PROBLEM TO SOLVE: In the forum thread about mixing guitar speakers, which speaker did Celestion suggest pairing with a Vintage 30 to give the amp more life?

EXTRACT PROVIDED:
# Mix and matching guitars speakers?



## silvertonebetty (Jan 4, 2015)

Have any of you have experience in mixing up and trying out different speakers combinations?

my friend claims it’s a big no ! And sounded like it was taboo , yet you hear people talking about experimenting with different speakers combinations.

so to get back on track I emailed Celestion speakers last night about a recommendation for speakers and they suggested mixing one of my vintage 30s with a A-type speaker or if I was really interested in giving the amp life to forget the type A and go with the alnico cream speaker paired with the vintage 30.

this intriguing me be I am a fan of the blue and green line ups that they offer.


----------



## Grab n Go (May 1, 2013)

Sure, why not? As long as the impedance matches up with your amp requirements, go for it.

I started a speaker rolling thread not long ago. There are some great responses there.









Speaker rolling thread


Have you changed or experimented with new guitar or bass speakers? Do you have a favourite that you keep coming back to? Tell us about what you've discovered and what you like or dislike about your choices.




www.guitarscanada.com


----------



## silvertonebetty (Jan 4, 2015)

Grab n Go said:


> Sure, why not? As long as the impedance matches up with your amp requirements, go for it.
> 
> I started a speaker rolling thread not long ago. There are some great responses there.
> 
> ...


Oh cool I’ll check it out


----------



## Budda (May 29, 2007)

People have been doing it for decades. The speaker and number of them matters way more than people think.


----------



## gtrguy (Jul 6, 2006)

Mixing speakers works great, your friend is dead wrong.


----------



## Milkman (Feb 2, 2006)

There's no reason mixing and matching speakers should be a problem at all.

It's just important to note that if you expect that sound to make it to an audience either as a part of a recording or in a live performance, you'll need to mic both (all) different speakers.


----------



## DavidP (Mar 7, 2006)

No problems whatsoever mixing speakers, as long as you have correct phasing and impedance. When I was running a Vibrolux Reverb, the 'perfect pair' was a Weber 10F150T & a 10A125 -- tone of the gods (IMHO of course)!!


----------



## silvertonebetty (Jan 4, 2015)

DavidP said:


> No problems whatsoever mixing speakers, as long as you have correct phasing and impedance. When I was running a Vibrolux Reverb, the 'perfect pair' was a Weber 10F150T & a 10A125 -- tone of the gods (IMHO of course)!!


Correct phasing? The impedance that’s your ohms right?


----------



## gtrguy (Jul 6, 2006)

silvertonebetty said:


> Correct phasing? The impedance that’s your ohms right?


Impedance is measured in Ohms, yes. The phase has to do with how you wire the speakers- two speakers that are in phase move forward and backwards together at the same time. If they are out of phase, one is moving in while the other is moving out and they kind of cancel each other out to a degree providing a very thin tone.


----------



## DavidP (Mar 7, 2006)

...what @gtrguy said! 
Only thing to add is that out of phase can also be an issue with separate amplifiers if played together.


----------



## Grab n Go (May 1, 2013)

silvertonebetty said:


> Correct phasing? The impedance that’s your ohms right?

INFORMATION PROVIDED:
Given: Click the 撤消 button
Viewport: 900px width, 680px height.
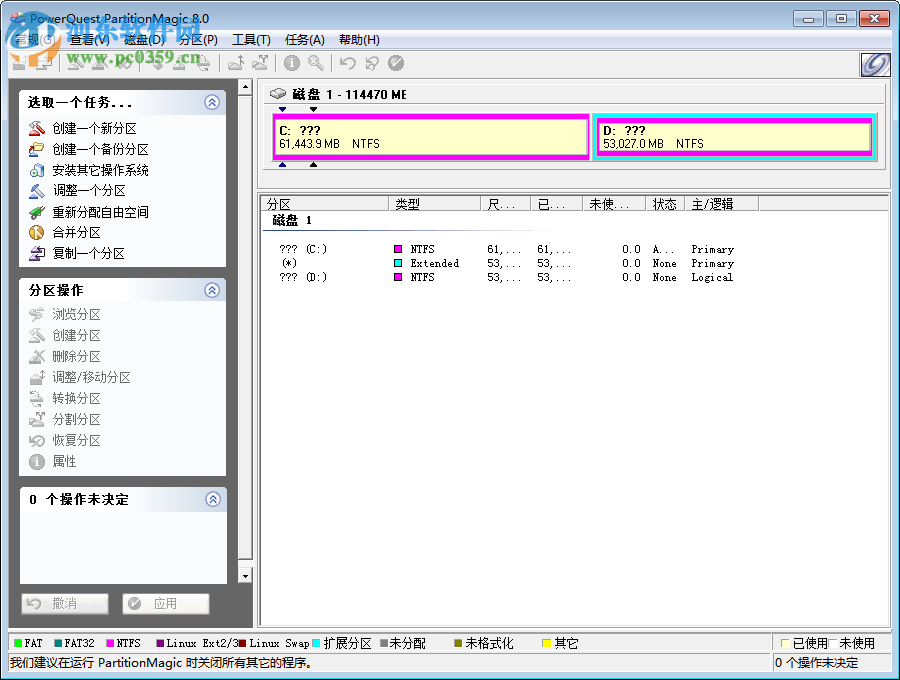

RESULT OF THE EXERCISE: The Alnico Cream speaker.